High-Fidelity Conversion of Floating-Point Networks for Low-Precision Inference using Distillation
A major challenge for fast, low-power inference on neural network accelerators is the size of the models. There is a trend in recent years towards deeper neural networks with more activations and coefficients, and with this rise in model size, comes a corresponding rise in inference time and energy consumption per inference. This is particularly significant in resource-constrained mobile and automotive applications. Low-precision inference helps reduce inference cost by reducing DRAM bandwidth (which is a significant contributor to device energy consumption), compute logic cost and power consumption.

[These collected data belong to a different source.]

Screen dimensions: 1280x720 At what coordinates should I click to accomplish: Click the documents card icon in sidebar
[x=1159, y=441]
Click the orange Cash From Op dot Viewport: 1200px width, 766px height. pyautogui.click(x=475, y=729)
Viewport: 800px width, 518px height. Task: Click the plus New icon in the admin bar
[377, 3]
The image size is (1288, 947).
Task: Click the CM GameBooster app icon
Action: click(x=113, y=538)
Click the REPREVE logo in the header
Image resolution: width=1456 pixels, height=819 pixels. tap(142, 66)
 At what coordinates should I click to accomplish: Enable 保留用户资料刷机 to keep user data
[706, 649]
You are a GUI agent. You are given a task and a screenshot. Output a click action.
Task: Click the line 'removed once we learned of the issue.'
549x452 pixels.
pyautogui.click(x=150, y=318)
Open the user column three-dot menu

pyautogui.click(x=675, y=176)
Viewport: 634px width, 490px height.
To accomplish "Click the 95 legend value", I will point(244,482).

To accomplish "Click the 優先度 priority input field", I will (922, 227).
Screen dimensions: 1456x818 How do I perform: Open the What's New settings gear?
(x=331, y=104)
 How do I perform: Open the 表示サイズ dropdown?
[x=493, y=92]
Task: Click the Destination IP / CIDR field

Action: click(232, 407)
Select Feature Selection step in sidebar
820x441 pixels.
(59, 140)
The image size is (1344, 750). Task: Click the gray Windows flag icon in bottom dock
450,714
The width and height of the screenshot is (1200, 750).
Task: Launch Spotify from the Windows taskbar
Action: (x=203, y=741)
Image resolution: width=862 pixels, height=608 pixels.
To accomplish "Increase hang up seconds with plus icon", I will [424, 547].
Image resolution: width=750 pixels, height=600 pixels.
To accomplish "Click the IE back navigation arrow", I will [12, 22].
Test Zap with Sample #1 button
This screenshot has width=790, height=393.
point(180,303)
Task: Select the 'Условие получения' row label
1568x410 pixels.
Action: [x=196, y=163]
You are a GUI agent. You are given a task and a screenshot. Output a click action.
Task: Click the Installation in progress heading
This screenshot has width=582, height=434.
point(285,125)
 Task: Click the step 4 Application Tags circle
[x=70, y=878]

In this context, the following question naturally arises: what is an optimal bit depth at which to encode neural network weights and activations? There are several proposed number formats that reduce the bit depth, including Nvidia’s TensorFloat , Google’s 8-bit asymmetric fixed point (Q8A) and bfloat16 . However, while being a step in the right direction, these formats cannot be said to be optimal: for example, most of these formats store an exponent for each individual value to be represented, which can be redundant when multiple values share the same range. More importantly, they do not consider the fact that different parts of a neural network often have different bit-depth requirements. Some layers can be encoded with a low bit depth, while other layers (like input and output layers) need a higher bit depth. An example of this is MobileNet v3, which can be converted from 32-bit floating point to bit depths mostly in the 5-12 bits range (see Figure 1).